**To do:**
In the listing below, find every line with the string "agent" and pull it out.

**Exercise data:**

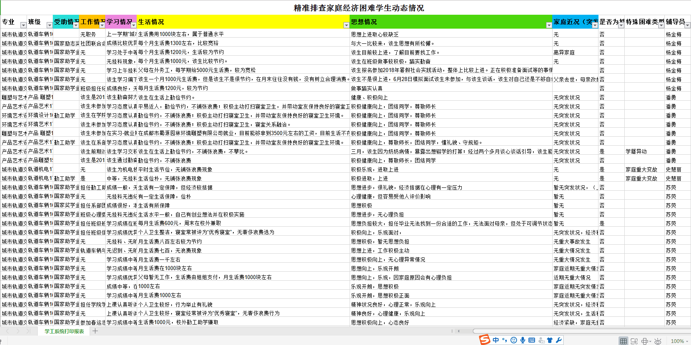Open Sogou toolbox wrench icon
Viewport: 691px width, 345px height.
point(559,340)

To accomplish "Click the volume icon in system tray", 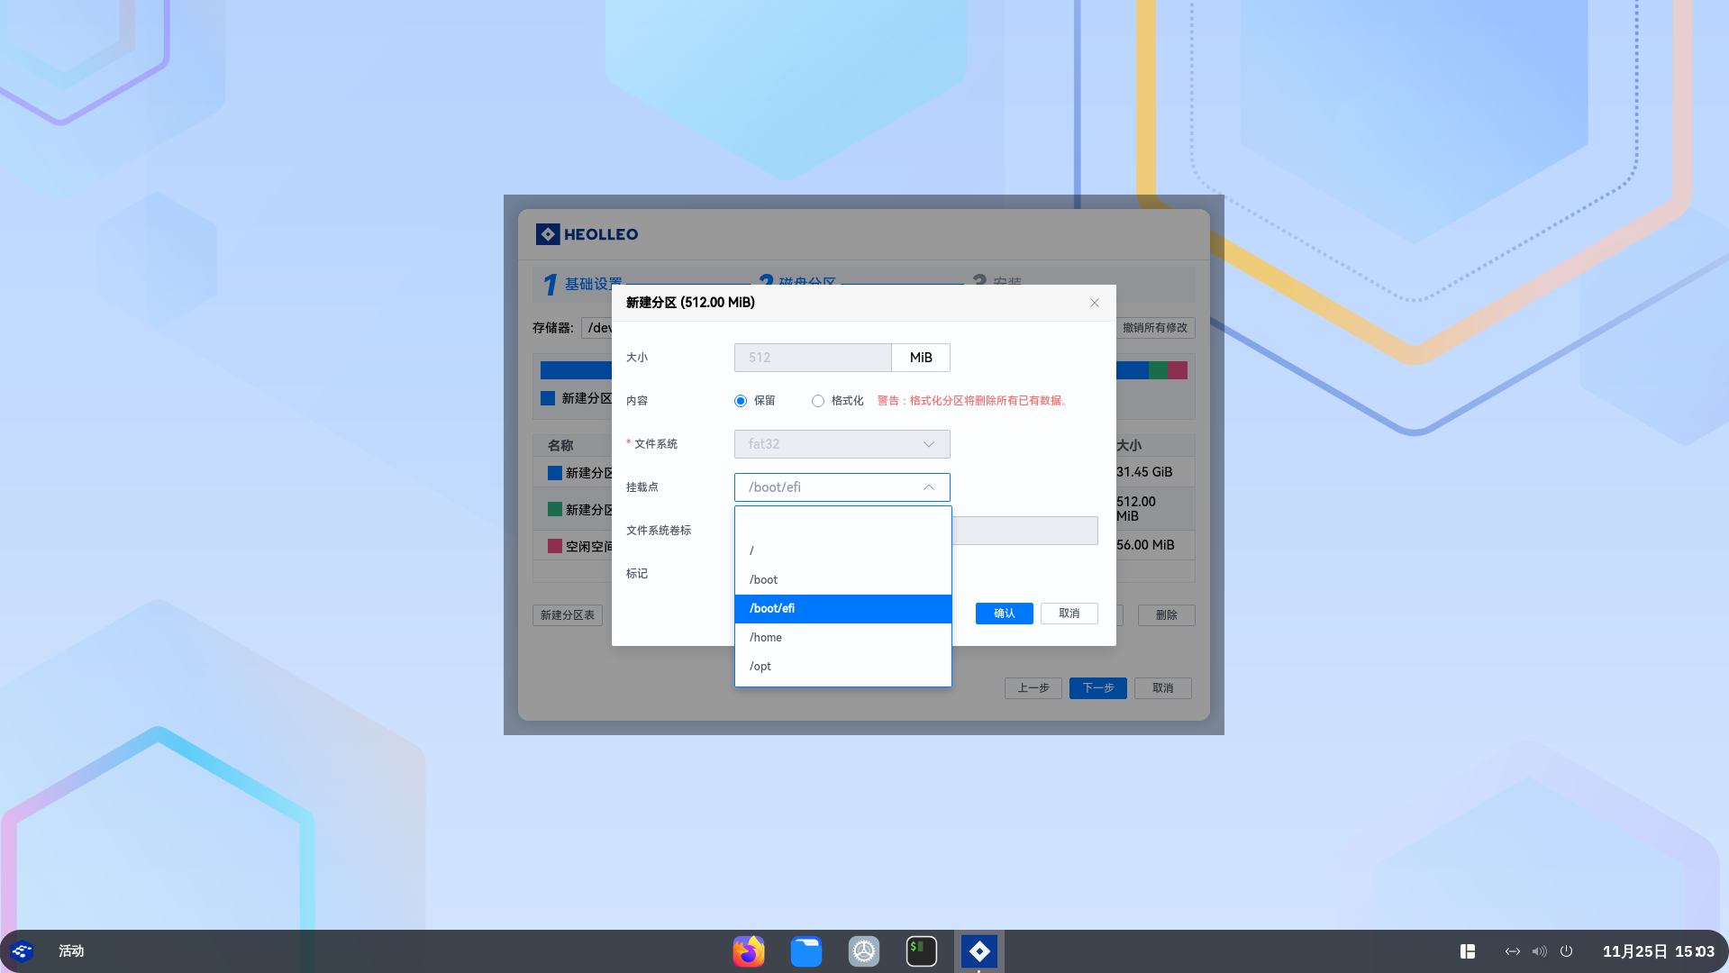I will (1539, 951).
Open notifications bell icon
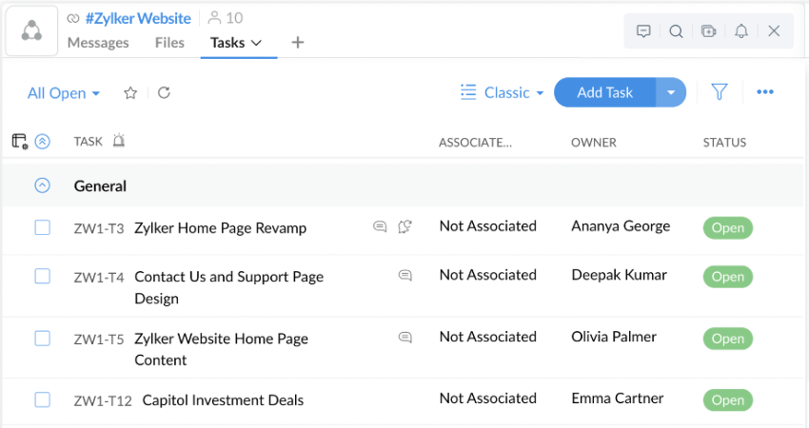This screenshot has width=809, height=428. coord(741,31)
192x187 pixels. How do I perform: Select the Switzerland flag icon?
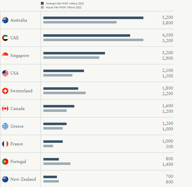[x=5, y=91]
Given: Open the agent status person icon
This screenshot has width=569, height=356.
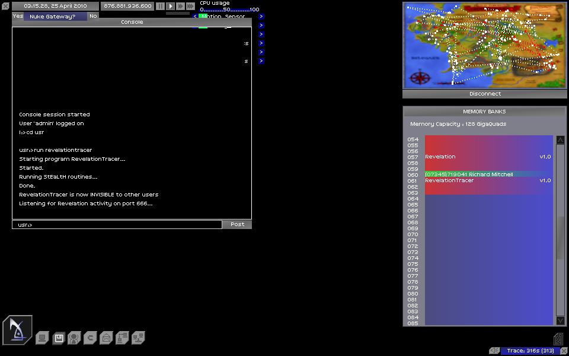Looking at the screenshot, I should point(74,338).
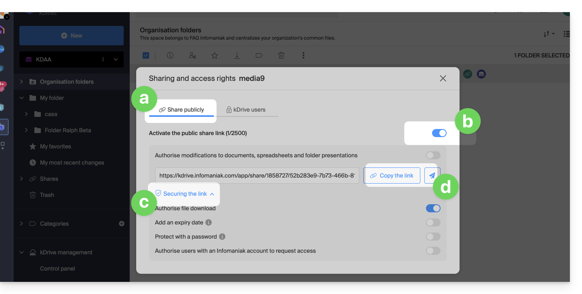Toggle off the public share link switch
582x294 pixels.
pyautogui.click(x=439, y=133)
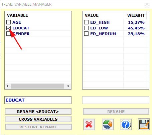Close the Variable Manager window
This screenshot has width=152, height=135.
coord(147,4)
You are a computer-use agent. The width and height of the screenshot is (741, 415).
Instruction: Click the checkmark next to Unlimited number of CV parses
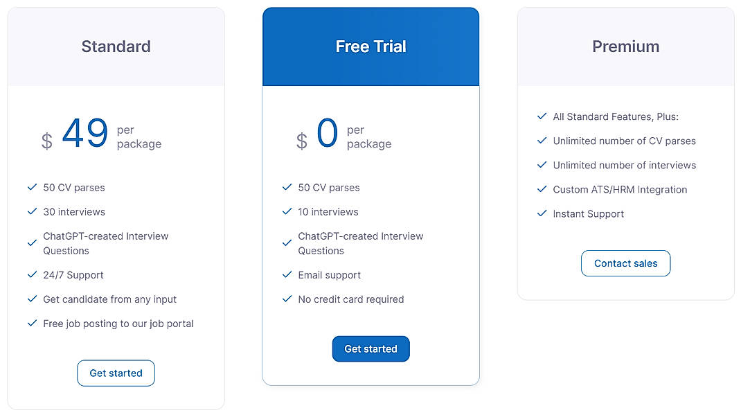(x=542, y=141)
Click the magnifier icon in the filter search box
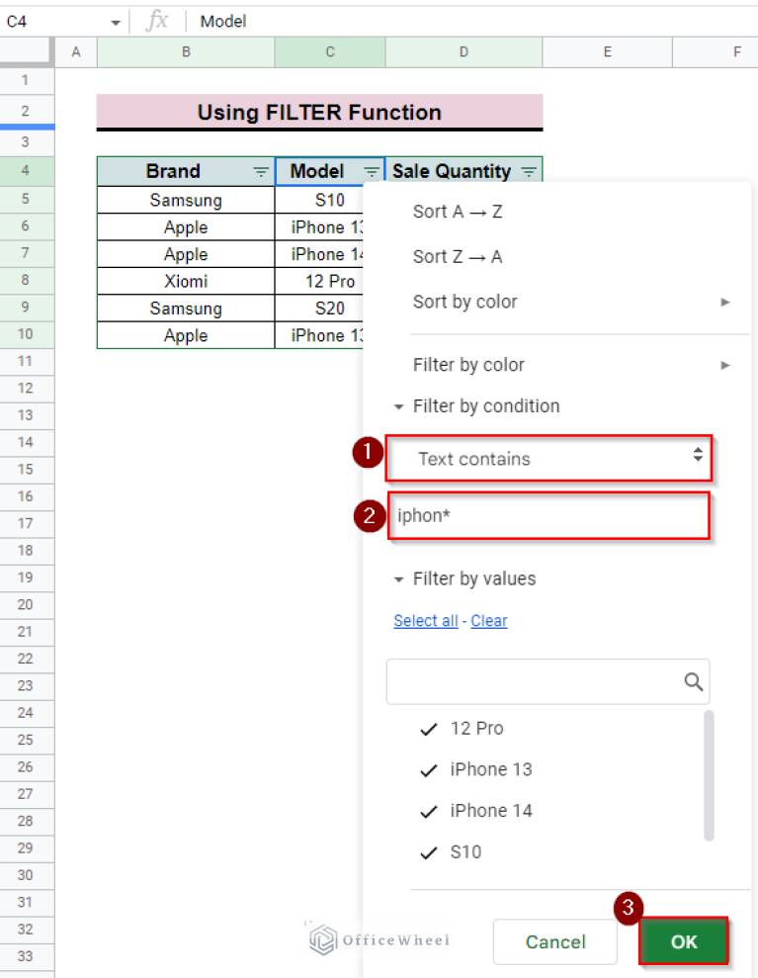Image resolution: width=758 pixels, height=978 pixels. coord(692,681)
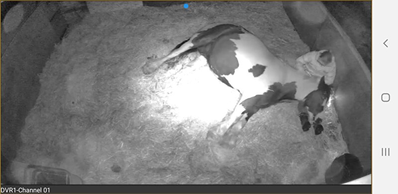This screenshot has width=398, height=194.
Task: Select the DVR1-Channel 01 label
Action: 25,190
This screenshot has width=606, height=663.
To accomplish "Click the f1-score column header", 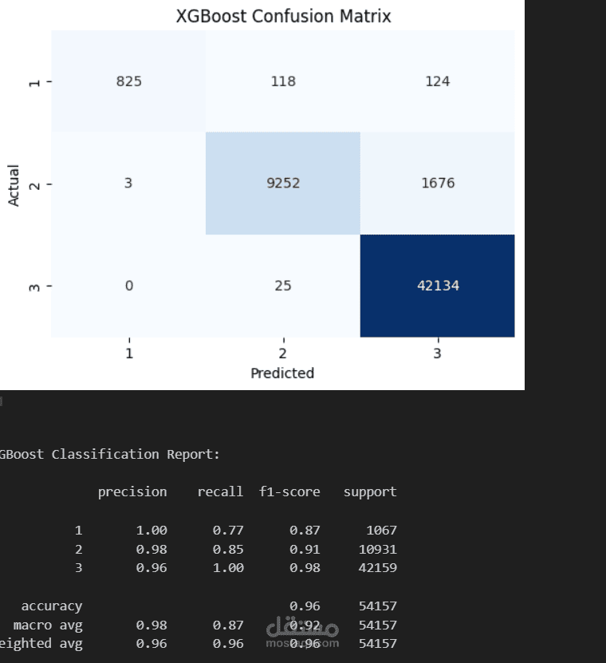I will click(289, 491).
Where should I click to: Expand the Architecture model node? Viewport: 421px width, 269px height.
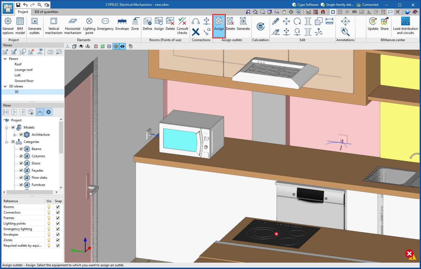(x=14, y=135)
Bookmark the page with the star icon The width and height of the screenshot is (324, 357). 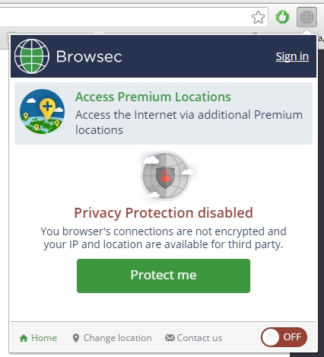point(258,18)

**Your response:**
Given: Open the agent status person icon
You are a computer-use agent. The width and height of the screenshot is (741, 415).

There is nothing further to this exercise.